Defunct RPG magazine (1982–1983)

The Oracle, subtitled "Magazine of Fantasy Gaming", was a magazine published by Horizon International, Inc. that focused on fantasy role-playing games such as Dungeons & Dragons.

==Contents==
The Oracle was a digest-sized semi-professional magazine that focused on fantasy role-playing games. Before publication, it advertised that it would include fiction, art, new game variants, dungeon adventures, new monsters and magic items, and campaign expansion ideas.. Five issues of the magazine were published between July 1982 and Fall 1983.

==History and profile==
Christopher Bigelow, a Mormon teenager in Salt Lake, Utah, was entranced by fantasy role-playing games, and founded Horizon International in order to publish his own fanzine. The result was The Oracle, which was first published in July 1982.

Despite good critical reception, Bigelow lacked marketing acumen and the magazine failed to find an audience, ceasing publication in the fall of 1983 after five issues.

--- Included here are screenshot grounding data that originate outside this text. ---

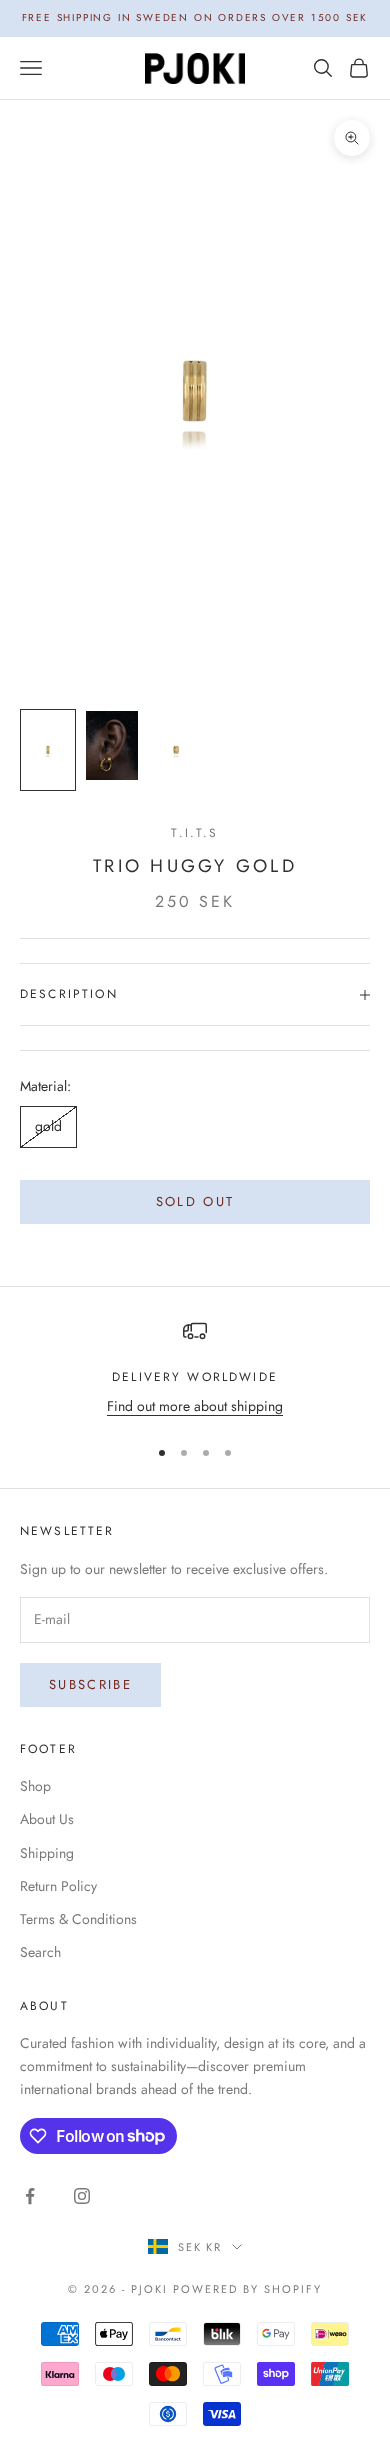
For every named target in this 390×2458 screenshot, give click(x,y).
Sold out (195, 1201)
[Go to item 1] (48, 750)
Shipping (47, 1853)
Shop (35, 1786)
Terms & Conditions (78, 1919)
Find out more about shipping (195, 1406)
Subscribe (90, 1684)
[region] (195, 1368)
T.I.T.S (194, 833)
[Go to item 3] (176, 750)
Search (40, 1952)
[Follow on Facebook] (30, 2196)
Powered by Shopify (247, 2289)
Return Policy (58, 1886)
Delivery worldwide (195, 1377)
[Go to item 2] (112, 745)
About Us (47, 1819)
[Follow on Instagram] (82, 2196)
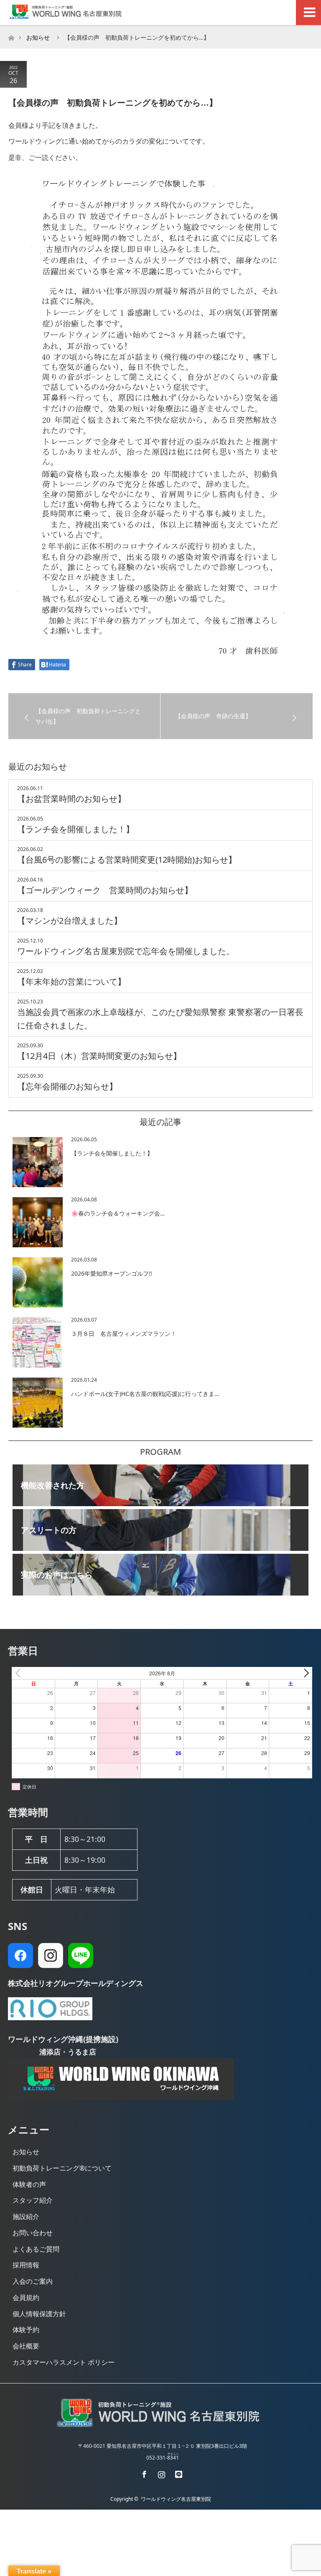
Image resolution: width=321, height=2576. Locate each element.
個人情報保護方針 (39, 2313)
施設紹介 (26, 2216)
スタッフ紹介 (33, 2200)
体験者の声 (29, 2184)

Ian L. Straus noted, "It had impressive graphics and artwork and competent editing, which made it superior to most amateur 'zines. Much of the artwork consisted of excellent reproduction of photographs. Some of the content was done by well-known professionals in the hobby [...] To sum it up: bad management and no marketing judgement."

==Reception==
In Issue 21 of Abyss, Dave Nalle reviewed the first two issues of The Oracle and commented, "The content is fairly well balanced, with a tendency to feature a lot of review-type material. Unfortunately, although the reviews in these issues were interesting and they covered a number of areas, most of the non-review material was not particularly inspired." Although Nalle found the quality of writing to be of "unusually high quality", he felt that the magazine "seems to lack direction. It has the potential to do outstanding things, but until editorial policy becomes more resolved, it is hard to make a fair judgement on what Oracle will become." Nalle concluded, "I would certainly recommend looking into Oracle. If it gets settled successfully it could have quite a future."